Records:
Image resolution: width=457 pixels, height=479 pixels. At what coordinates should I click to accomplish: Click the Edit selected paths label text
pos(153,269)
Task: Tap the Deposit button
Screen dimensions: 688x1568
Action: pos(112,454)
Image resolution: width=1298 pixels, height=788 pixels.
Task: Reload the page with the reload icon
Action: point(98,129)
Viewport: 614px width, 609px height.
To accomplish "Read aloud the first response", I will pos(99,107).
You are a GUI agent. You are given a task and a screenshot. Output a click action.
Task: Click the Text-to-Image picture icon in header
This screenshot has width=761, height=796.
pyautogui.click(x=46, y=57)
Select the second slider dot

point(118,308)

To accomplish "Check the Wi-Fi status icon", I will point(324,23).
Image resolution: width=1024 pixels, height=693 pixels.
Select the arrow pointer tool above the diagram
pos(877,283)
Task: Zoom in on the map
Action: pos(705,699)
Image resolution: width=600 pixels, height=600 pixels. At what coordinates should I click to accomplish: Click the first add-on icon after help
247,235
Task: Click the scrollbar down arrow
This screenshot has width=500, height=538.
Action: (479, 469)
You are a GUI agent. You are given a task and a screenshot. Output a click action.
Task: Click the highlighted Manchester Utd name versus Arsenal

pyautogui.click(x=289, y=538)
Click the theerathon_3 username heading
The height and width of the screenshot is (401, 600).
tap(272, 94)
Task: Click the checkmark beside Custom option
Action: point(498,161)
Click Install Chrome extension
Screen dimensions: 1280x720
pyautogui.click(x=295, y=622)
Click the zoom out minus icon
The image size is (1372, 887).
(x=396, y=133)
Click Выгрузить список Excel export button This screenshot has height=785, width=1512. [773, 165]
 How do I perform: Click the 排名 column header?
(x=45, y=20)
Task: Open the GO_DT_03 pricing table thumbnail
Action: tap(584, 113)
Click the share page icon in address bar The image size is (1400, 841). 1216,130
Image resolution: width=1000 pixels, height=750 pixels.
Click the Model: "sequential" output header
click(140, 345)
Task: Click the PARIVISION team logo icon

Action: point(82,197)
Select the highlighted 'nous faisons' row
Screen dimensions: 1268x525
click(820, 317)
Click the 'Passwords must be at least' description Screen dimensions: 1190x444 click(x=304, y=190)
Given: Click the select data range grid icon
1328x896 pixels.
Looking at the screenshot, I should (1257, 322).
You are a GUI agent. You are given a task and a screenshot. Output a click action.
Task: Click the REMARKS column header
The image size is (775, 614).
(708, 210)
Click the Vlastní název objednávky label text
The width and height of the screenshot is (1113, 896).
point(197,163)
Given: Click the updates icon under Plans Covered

About this task:
Could you retype exactly the lines above, starting at the line that contains "Select the arrow" and ending at the line that contains "Select the highlighted 'nous faisons' row", and nothing more?

Exercise response:
Select the arrow pointer tool above the diagram
pos(877,283)
Task: Zoom in on the map
Action: pos(705,699)
Image resolution: width=600 pixels, height=600 pixels. At what coordinates should I click to accomplish: Click the first add-on icon after help
247,235
Task: Click the scrollbar down arrow
This screenshot has width=500, height=538.
Action: (479, 469)
You are a GUI agent. You are given a task and a screenshot. Output a click action.
Task: Click the highlighted Manchester Utd name versus Arsenal

pyautogui.click(x=289, y=538)
Click the theerathon_3 username heading
The height and width of the screenshot is (401, 600).
tap(272, 94)
Task: Click the checkmark beside Custom option
Action: point(498,161)
Click Install Chrome extension
Screen dimensions: 1280x720
pyautogui.click(x=295, y=622)
Click the zoom out minus icon
The image size is (1372, 887).
(x=396, y=133)
Click Выгрузить список Excel export button This screenshot has height=785, width=1512. [773, 165]
 How do I perform: Click the 排名 column header?
(x=45, y=20)
Task: Open the GO_DT_03 pricing table thumbnail
Action: tap(584, 113)
Click the share page icon in address bar The image size is (1400, 841). 1216,130
Image resolution: width=1000 pixels, height=750 pixels.
Click the Model: "sequential" output header
click(140, 345)
Task: Click the PARIVISION team logo icon

Action: point(82,197)
Select the highlighted 'nous faisons' row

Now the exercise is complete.